── Data records ──

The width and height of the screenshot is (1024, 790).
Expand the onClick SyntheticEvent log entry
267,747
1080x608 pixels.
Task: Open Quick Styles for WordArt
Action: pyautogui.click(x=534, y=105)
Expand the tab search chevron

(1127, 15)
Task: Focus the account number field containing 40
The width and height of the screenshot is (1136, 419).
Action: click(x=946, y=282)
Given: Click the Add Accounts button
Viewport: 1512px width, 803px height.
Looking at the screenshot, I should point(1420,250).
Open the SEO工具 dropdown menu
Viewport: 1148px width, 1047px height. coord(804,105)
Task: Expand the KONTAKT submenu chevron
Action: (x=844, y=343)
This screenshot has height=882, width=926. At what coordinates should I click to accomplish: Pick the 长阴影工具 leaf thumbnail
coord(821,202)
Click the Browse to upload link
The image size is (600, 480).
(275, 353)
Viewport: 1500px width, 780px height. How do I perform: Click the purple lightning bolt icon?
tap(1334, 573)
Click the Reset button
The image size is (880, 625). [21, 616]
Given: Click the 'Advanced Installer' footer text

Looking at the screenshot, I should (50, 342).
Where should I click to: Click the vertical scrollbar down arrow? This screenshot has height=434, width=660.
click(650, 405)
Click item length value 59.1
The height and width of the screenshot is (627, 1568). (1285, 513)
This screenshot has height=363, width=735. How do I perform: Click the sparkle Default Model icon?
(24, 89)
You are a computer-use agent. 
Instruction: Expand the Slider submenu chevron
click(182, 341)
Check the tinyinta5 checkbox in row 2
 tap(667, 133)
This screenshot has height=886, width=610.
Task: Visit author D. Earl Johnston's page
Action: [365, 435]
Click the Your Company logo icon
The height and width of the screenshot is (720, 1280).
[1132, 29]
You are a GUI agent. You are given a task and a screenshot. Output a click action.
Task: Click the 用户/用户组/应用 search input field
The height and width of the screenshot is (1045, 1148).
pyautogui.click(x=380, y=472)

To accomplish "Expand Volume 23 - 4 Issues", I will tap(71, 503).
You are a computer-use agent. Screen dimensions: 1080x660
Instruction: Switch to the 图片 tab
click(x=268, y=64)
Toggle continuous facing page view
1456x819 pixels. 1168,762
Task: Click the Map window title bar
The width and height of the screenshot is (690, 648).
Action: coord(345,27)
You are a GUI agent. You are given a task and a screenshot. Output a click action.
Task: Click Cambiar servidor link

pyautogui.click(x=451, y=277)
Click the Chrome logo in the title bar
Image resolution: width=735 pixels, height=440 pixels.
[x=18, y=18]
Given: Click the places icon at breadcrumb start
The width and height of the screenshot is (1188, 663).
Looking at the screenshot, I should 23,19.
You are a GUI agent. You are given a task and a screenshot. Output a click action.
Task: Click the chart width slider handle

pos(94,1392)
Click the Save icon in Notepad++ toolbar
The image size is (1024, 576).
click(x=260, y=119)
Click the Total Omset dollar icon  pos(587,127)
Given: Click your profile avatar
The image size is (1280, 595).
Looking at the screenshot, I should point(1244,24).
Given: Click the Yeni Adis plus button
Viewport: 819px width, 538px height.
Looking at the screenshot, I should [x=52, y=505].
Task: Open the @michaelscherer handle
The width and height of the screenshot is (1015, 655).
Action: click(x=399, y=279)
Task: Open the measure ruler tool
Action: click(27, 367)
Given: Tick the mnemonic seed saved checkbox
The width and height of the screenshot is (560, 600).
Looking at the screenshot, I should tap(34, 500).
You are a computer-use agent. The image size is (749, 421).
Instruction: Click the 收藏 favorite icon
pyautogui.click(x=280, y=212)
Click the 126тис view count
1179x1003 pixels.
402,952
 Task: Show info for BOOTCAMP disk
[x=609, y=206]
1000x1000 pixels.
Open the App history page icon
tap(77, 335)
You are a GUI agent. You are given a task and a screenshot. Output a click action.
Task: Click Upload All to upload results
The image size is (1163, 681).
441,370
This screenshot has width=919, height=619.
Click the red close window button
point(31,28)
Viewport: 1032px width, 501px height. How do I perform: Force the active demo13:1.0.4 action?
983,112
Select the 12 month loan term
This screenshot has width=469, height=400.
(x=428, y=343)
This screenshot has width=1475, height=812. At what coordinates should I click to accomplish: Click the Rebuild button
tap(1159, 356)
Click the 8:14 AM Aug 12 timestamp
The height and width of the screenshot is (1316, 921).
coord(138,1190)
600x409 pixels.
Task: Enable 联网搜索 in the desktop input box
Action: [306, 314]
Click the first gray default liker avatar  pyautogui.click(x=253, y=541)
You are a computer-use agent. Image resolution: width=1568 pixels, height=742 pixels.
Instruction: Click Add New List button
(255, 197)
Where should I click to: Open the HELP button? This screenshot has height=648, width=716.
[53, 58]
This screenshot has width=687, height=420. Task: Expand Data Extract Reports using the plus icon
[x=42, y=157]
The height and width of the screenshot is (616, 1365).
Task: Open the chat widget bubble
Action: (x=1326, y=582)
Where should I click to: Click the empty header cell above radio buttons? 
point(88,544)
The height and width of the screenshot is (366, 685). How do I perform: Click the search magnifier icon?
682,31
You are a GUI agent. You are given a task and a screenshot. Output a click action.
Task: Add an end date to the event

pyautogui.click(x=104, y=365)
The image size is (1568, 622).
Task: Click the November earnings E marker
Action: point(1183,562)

───

What do the records say? Quote them all exactly.

Your response:
The width and height of the screenshot is (1024, 790).
Expand the onClick SyntheticEvent log entry
267,747
1080x608 pixels.
Task: Open Quick Styles for WordArt
Action: pyautogui.click(x=534, y=105)
Expand the tab search chevron

(1127, 15)
Task: Focus the account number field containing 40
The width and height of the screenshot is (1136, 419).
Action: click(x=946, y=282)
Given: Click the Add Accounts button
Viewport: 1512px width, 803px height.
Looking at the screenshot, I should point(1420,250).
Open the SEO工具 dropdown menu
Viewport: 1148px width, 1047px height. coord(804,105)
Task: Expand the KONTAKT submenu chevron
Action: (x=844, y=343)
This screenshot has height=882, width=926. At what coordinates should I click to accomplish: Pick the 长阴影工具 leaf thumbnail
coord(821,202)
Click the Browse to upload link
The image size is (600, 480).
(275, 353)
Viewport: 1500px width, 780px height. How do I perform: Click the purple lightning bolt icon?
tap(1334, 573)
Click the Reset button
The image size is (880, 625). [21, 616]
Given: Click the 'Advanced Installer' footer text

Looking at the screenshot, I should (50, 342).
Where should I click to: Click the vertical scrollbar down arrow? This screenshot has height=434, width=660.
click(650, 405)
Click item length value 59.1
The height and width of the screenshot is (627, 1568). (1285, 513)
This screenshot has height=363, width=735. How do I perform: Click the sparkle Default Model icon?
(24, 89)
You are a computer-use agent. 
Instruction: Expand the Slider submenu chevron
click(182, 341)
Check the tinyinta5 checkbox in row 2
 tap(667, 133)
This screenshot has height=886, width=610.
Task: Visit author D. Earl Johnston's page
Action: [365, 435]
Click the Your Company logo icon
The height and width of the screenshot is (720, 1280).
[1132, 29]
You are a GUI agent. You are given a task and a screenshot. Output a click action.
Task: Click the 用户/用户组/应用 search input field
The height and width of the screenshot is (1045, 1148).
pyautogui.click(x=380, y=472)

To accomplish "Expand Volume 23 - 4 Issues", I will tap(71, 503).
You are a computer-use agent. Screen dimensions: 1080x660
Instruction: Switch to the 图片 tab
click(x=268, y=64)
Toggle continuous facing page view
1456x819 pixels. 1168,762
Task: Click the Map window title bar
The width and height of the screenshot is (690, 648).
Action: coord(345,27)
You are a GUI agent. You are given a task and a screenshot. Output a click action.
Task: Click Cambiar servidor link

pyautogui.click(x=451, y=277)
Click the Chrome logo in the title bar
Image resolution: width=735 pixels, height=440 pixels.
[x=18, y=18]
Given: Click the places icon at breadcrumb start
The width and height of the screenshot is (1188, 663).
Looking at the screenshot, I should 23,19.
You are a GUI agent. You are given a task and a screenshot. Output a click action.
Task: Click the chart width slider handle

pos(94,1392)
Click the Save icon in Notepad++ toolbar
The image size is (1024, 576).
click(x=260, y=119)
Click the Total Omset dollar icon  pos(587,127)
Given: Click your profile avatar
The image size is (1280, 595).
Looking at the screenshot, I should point(1244,24).
Given: Click the Yeni Adis plus button
Viewport: 819px width, 538px height.
Looking at the screenshot, I should [x=52, y=505].
Task: Open the @michaelscherer handle
The width and height of the screenshot is (1015, 655).
Action: click(x=399, y=279)
Task: Open the measure ruler tool
Action: click(27, 367)
Given: Tick the mnemonic seed saved checkbox
The width and height of the screenshot is (560, 600).
Looking at the screenshot, I should tap(34, 500).
You are a computer-use agent. The image size is (749, 421).
Instruction: Click the 收藏 favorite icon
pyautogui.click(x=280, y=212)
Click the 126тис view count
1179x1003 pixels.
402,952
 Task: Show info for BOOTCAMP disk
[x=609, y=206]
1000x1000 pixels.
Open the App history page icon
tap(77, 335)
You are a GUI agent. You are given a task and a screenshot. Output a click action.
Task: Click Upload All to upload results
The image size is (1163, 681).
441,370
This screenshot has width=919, height=619.
Click the red close window button
point(31,28)
Viewport: 1032px width, 501px height. How do I perform: Force the active demo13:1.0.4 action?
983,112
Select the 12 month loan term
This screenshot has width=469, height=400.
(x=428, y=343)
This screenshot has width=1475, height=812. At what coordinates should I click to accomplish: Click the Rebuild button
tap(1159, 356)
Click the 8:14 AM Aug 12 timestamp
The height and width of the screenshot is (1316, 921).
coord(138,1190)
600x409 pixels.
Task: Enable 联网搜索 in the desktop input box
Action: [306, 314]
Click the first gray default liker avatar  pyautogui.click(x=253, y=541)
You are a computer-use agent. Image resolution: width=1568 pixels, height=742 pixels.
Instruction: Click Add New List button
(255, 197)
Where should I click to: Open the HELP button? This screenshot has height=648, width=716.
[53, 58]
This screenshot has width=687, height=420. Task: Expand Data Extract Reports using the plus icon
[x=42, y=157]
The height and width of the screenshot is (616, 1365).
Task: Open the chat widget bubble
Action: (x=1326, y=582)
Where should I click to: Click the empty header cell above radio buttons? 
point(88,544)
The height and width of the screenshot is (366, 685). How do I perform: Click the search magnifier icon?
682,31
You are a GUI agent. You are given a task and a screenshot. Output a click action.
Task: Add an end date to the event

pyautogui.click(x=104, y=365)
The image size is (1568, 622).
Task: Click the November earnings E marker
Action: point(1183,562)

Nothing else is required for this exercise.